Task goal: Return, exactly as written, all lines from the line containing "Open recent pages dropdown near Back button" to the end of the entries below, with both ends included.

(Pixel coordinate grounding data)
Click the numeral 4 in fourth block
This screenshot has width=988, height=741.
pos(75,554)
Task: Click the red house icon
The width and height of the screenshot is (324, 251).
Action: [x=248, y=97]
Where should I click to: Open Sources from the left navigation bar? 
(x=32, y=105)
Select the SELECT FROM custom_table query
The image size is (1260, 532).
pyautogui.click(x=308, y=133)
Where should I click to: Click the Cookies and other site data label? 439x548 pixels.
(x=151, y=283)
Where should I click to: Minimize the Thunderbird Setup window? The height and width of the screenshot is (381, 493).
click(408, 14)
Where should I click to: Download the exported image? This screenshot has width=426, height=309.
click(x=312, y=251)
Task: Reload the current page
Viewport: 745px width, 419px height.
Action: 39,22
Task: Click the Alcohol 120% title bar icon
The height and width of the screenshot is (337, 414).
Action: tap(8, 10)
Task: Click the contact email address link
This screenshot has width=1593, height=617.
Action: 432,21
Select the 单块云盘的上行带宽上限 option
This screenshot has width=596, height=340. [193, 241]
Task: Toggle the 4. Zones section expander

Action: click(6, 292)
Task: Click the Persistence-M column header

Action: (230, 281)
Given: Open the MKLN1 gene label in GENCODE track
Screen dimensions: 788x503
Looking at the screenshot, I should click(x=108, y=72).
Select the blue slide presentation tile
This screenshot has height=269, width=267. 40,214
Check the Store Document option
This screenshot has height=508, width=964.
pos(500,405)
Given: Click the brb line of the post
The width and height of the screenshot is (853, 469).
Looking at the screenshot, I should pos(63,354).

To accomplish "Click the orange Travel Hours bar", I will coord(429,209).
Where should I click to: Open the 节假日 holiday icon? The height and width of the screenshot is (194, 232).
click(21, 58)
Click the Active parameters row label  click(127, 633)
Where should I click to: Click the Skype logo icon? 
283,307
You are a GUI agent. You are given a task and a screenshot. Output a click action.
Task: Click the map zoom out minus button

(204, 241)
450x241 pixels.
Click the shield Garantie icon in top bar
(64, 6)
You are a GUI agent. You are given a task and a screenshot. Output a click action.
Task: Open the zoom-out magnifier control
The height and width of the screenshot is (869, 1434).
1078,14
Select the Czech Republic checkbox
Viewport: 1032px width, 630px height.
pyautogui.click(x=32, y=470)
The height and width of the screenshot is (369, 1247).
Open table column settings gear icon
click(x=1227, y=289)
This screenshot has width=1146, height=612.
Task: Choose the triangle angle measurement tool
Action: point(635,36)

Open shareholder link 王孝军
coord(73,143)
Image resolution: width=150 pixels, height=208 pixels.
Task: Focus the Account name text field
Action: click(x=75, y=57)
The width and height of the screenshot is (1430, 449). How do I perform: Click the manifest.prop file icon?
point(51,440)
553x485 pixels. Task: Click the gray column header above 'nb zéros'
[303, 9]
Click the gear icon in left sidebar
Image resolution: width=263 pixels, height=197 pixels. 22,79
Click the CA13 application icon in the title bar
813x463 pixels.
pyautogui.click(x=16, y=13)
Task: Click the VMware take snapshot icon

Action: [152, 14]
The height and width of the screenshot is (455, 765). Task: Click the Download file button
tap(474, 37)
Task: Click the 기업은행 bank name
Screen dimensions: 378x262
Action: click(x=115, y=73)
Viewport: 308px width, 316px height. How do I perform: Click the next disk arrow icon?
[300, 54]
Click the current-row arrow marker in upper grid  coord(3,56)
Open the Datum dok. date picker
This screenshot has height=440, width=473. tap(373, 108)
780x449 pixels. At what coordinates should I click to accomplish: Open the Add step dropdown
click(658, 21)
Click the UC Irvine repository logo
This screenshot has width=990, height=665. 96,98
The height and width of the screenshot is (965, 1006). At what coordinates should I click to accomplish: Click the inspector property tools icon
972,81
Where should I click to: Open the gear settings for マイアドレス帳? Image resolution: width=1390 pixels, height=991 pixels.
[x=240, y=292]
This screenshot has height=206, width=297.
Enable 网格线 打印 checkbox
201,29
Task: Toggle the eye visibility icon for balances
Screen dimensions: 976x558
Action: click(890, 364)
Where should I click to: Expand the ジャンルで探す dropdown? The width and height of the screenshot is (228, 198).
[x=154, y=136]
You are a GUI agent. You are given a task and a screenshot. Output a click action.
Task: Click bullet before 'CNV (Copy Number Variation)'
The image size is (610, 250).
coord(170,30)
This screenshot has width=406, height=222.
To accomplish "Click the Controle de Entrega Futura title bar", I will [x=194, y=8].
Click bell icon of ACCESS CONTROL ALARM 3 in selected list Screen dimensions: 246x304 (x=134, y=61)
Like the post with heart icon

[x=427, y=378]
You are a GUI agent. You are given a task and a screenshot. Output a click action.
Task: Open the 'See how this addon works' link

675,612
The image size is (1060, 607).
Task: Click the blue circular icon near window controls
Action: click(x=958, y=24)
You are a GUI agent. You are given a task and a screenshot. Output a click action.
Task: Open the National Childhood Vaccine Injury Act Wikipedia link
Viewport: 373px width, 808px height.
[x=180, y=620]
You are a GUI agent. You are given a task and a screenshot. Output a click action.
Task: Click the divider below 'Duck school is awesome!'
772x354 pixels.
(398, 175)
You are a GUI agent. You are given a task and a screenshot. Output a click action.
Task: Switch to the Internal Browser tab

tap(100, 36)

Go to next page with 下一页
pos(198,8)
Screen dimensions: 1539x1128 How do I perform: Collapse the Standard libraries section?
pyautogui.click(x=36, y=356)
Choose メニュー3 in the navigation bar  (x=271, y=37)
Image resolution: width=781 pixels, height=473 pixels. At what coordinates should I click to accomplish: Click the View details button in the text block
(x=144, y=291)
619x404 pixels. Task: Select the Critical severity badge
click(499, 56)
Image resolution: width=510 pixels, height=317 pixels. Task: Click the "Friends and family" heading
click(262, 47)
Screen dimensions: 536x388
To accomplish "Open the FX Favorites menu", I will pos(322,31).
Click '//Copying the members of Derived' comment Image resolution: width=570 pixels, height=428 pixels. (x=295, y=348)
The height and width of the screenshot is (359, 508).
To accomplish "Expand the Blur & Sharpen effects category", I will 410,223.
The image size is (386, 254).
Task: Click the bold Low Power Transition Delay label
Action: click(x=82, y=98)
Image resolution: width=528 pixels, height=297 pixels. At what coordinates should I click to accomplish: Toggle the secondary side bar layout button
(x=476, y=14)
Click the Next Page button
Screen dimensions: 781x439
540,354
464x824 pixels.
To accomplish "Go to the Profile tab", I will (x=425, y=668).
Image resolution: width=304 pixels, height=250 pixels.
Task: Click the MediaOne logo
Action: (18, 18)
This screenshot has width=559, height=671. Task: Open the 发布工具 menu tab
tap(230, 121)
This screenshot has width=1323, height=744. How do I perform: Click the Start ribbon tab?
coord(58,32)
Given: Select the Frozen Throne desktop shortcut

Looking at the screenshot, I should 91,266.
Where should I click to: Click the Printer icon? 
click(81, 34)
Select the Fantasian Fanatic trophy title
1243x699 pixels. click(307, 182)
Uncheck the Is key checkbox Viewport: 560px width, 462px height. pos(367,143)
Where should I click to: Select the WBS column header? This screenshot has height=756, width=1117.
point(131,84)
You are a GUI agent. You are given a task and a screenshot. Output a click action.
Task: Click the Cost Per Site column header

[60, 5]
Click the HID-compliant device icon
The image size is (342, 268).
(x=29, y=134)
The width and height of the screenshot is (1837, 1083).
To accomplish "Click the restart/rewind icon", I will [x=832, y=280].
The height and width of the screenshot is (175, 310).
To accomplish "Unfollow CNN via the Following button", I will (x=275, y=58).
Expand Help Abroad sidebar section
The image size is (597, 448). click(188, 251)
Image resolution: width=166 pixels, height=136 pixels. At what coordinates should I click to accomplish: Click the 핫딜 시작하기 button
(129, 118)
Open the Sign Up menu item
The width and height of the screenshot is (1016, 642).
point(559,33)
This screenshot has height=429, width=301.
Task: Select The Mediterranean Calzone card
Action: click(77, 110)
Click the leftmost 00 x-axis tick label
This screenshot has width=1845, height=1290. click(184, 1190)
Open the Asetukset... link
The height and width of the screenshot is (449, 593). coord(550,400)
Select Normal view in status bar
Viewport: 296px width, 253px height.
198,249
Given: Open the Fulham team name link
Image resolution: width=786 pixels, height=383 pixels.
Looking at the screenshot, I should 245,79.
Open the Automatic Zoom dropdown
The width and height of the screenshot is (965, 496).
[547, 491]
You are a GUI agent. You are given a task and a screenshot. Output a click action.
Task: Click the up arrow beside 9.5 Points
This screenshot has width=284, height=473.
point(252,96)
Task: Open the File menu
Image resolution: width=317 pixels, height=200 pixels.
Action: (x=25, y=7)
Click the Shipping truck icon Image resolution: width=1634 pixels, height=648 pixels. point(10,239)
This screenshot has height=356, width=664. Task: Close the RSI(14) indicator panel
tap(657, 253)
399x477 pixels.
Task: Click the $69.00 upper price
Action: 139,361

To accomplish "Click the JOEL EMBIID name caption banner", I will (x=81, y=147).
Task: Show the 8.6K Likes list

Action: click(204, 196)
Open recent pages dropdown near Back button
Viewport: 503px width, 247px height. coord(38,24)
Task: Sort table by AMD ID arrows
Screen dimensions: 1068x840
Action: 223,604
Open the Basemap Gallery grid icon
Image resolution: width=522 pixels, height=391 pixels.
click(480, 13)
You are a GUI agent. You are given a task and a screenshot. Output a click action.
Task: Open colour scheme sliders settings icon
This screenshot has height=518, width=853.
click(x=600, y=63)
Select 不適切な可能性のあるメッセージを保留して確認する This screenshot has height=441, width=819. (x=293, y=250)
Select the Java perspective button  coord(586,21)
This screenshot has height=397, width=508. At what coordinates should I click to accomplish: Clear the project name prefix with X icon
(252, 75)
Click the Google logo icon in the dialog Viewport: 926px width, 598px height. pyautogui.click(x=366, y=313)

Final answer:
Open recent pages dropdown near Back button
Viewport: 503px width, 247px height. coord(38,24)
Task: Sort table by AMD ID arrows
Screen dimensions: 1068x840
Action: 223,604
Open the Basemap Gallery grid icon
Image resolution: width=522 pixels, height=391 pixels.
click(480, 13)
You are a GUI agent. You are given a task and a screenshot. Output a click action.
Task: Open colour scheme sliders settings icon
This screenshot has height=518, width=853.
click(x=600, y=63)
Select 不適切な可能性のあるメッセージを保留して確認する This screenshot has height=441, width=819. (x=293, y=250)
Select the Java perspective button  coord(586,21)
This screenshot has height=397, width=508. At what coordinates should I click to accomplish: Clear the project name prefix with X icon
(252, 75)
Click the Google logo icon in the dialog Viewport: 926px width, 598px height. pyautogui.click(x=366, y=313)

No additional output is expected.